- _TASK GOAL_:
In the yeast starter thread below, how far ahead of brew day does the reply put the starter on the stir plate?

- _SELECTED EXTRACT_:
-- START --
My question is this. I'm a small batch Brewer and typically use one packet of dry yeast or one smack pack to ferment 2-3 gallon batches. With the starter am I going to use the same amount of yeast to pitch into my wort?
Also I heard a good baseline to get a gravity of 1.040 for the starter is 2 cups water and 1/2 cup light dme create my wort for the yeast starter, is that a good starting point for my 2-3 gallons? Finally with the stir plate I've seen a bunch of ways to do it. I'd the easiest way to just put the starter on the plate 12-24 hrs before I need to pitch it into my finished wort on brew day?
Thanks
 
I use the beersmith calculator for starter volume.

Will put the starter on the plate three days out and let fermentation complete and yeast settle. Next is to crash in the fridge. Let it stay there until about an hour before brewing starts and then set it on the counter.

At time to pitch, I place a magnet on the bottom of the flask to hold the pill in place, pour off the excess liquid in the sink then then pitch.

I am a little paranoid about bad yeast and doing it this way builds in a lot of reaction time, plus there is one thing less to do on brew day.
 
I've been brewing for over a year now and never get a full solid fermentation so I want to start doing a starter. I bought a stir plate and 2000ml flask.
My question is this. I'm a small batch Brewer and typically use one packet of dry yeast or one smack pack to ferment 2-3 gallon batches. With the starter am I going to use the same amount of yeast to pitch into my wort?
Also I heard a good baseline to get a gravity of 1.040 for the starter is 2 cups water and 1/2 cup light dme create my wort for the yeast starter, is that a good starting point for my 2-3 gallons? Finally with the stir plate I've seen a bunch of ways to do it. I'd the easiest way to just put the starter on the plate 12-24 hrs before I need to pitch it into my finished wort on brew day?
-- END --
- _PROVIDED INFORMATION_:
-- START --
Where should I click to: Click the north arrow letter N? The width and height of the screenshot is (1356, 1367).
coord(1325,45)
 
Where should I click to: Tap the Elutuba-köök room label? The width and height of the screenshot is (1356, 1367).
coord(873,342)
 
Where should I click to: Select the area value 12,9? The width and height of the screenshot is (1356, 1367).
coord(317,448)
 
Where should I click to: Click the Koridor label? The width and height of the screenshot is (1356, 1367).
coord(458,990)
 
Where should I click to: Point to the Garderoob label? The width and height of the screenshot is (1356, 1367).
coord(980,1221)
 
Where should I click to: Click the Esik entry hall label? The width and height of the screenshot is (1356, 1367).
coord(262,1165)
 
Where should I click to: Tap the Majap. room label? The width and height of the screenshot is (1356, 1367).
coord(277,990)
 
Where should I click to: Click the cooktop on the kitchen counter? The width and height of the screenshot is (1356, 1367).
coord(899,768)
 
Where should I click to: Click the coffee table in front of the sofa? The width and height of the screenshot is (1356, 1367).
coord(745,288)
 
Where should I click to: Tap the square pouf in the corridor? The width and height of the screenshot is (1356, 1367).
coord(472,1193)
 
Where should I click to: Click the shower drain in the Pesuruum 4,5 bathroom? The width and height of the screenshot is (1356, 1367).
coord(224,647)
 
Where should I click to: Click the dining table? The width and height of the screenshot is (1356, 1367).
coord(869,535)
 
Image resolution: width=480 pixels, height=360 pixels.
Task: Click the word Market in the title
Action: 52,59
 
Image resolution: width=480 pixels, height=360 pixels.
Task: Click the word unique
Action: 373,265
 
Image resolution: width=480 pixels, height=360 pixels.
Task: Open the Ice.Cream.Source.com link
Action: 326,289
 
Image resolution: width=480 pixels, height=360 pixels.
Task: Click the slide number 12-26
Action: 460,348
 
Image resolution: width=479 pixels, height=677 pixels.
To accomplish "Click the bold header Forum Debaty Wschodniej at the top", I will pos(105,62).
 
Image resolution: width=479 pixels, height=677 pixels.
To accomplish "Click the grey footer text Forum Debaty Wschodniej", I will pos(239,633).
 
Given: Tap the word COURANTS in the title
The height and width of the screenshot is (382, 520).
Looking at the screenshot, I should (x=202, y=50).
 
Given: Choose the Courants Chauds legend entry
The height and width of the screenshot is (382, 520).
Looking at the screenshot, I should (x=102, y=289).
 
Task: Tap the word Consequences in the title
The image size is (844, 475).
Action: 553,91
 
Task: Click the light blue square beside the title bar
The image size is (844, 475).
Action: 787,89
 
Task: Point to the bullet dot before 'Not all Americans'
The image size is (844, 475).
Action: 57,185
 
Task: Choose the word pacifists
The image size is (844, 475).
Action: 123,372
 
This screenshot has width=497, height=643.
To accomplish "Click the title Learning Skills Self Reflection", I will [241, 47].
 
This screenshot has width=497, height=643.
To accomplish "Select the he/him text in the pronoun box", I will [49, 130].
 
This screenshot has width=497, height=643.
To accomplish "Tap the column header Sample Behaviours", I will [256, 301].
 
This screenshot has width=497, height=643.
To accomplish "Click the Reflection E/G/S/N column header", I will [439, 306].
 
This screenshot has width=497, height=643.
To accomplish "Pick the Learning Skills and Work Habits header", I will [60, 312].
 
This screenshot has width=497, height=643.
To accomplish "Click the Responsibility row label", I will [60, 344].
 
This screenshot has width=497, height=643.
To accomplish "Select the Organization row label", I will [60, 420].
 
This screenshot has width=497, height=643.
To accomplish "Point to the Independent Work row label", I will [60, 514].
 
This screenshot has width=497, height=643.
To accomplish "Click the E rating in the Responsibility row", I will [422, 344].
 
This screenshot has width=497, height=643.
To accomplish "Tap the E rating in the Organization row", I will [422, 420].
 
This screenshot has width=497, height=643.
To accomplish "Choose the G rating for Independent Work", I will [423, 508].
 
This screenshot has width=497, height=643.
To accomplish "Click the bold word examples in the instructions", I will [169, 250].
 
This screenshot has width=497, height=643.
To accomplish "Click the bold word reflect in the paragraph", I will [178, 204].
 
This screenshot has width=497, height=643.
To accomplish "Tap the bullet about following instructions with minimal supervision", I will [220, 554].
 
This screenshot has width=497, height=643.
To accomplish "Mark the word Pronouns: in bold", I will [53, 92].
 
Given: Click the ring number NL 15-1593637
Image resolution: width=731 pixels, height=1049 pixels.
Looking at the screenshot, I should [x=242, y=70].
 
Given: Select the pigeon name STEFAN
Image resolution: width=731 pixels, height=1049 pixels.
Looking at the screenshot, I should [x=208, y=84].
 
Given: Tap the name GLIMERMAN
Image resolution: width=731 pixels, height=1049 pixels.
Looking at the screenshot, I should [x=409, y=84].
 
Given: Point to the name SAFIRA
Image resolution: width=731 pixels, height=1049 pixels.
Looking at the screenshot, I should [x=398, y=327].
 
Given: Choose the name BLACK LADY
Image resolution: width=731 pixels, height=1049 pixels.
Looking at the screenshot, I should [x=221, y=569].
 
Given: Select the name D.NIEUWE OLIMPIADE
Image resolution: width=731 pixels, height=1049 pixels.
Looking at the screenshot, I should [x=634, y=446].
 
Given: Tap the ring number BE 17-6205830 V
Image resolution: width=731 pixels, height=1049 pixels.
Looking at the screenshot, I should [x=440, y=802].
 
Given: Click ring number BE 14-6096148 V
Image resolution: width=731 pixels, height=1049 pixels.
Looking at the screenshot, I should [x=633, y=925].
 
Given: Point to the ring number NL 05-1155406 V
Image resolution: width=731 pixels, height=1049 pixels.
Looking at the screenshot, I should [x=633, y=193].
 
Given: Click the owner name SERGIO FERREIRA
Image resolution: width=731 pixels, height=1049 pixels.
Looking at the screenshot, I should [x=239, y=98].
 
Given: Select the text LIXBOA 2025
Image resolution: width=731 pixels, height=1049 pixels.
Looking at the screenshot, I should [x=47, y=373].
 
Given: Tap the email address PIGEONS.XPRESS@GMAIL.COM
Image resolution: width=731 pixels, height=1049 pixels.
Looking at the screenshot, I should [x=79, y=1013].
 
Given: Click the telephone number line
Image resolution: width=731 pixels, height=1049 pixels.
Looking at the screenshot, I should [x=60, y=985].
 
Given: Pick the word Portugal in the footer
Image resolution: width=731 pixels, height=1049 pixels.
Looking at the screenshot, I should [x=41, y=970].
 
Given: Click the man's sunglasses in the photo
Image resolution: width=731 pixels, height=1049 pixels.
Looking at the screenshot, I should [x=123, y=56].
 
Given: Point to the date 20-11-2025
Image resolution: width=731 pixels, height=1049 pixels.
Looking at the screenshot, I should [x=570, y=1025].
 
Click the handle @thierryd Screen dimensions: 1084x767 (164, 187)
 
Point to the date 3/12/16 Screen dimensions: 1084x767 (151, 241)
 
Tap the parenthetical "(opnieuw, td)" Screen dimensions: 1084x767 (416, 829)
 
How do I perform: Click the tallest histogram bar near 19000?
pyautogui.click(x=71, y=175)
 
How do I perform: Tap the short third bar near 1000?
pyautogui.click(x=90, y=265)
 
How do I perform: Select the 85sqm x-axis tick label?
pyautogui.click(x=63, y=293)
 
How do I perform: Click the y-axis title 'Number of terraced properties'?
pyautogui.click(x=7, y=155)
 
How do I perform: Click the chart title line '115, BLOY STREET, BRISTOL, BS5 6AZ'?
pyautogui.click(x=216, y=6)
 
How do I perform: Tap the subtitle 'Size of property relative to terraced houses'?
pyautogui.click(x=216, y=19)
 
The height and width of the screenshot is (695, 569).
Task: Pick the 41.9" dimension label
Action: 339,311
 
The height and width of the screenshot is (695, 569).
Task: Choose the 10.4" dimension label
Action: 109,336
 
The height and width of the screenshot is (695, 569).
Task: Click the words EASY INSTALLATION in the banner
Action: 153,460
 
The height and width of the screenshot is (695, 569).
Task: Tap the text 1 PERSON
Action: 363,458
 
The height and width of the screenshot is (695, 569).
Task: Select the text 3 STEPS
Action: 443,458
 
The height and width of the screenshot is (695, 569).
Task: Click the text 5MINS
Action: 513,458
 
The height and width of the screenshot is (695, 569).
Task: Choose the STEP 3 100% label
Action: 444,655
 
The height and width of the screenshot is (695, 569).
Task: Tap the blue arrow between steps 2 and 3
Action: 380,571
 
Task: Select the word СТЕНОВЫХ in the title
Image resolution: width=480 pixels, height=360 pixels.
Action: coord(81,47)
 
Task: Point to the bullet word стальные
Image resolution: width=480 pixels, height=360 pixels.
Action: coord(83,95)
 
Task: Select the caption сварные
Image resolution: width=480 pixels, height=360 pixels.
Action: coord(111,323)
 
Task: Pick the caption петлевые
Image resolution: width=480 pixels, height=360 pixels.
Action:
-- END --
- _CORRECT OUTPUT_:
Three days.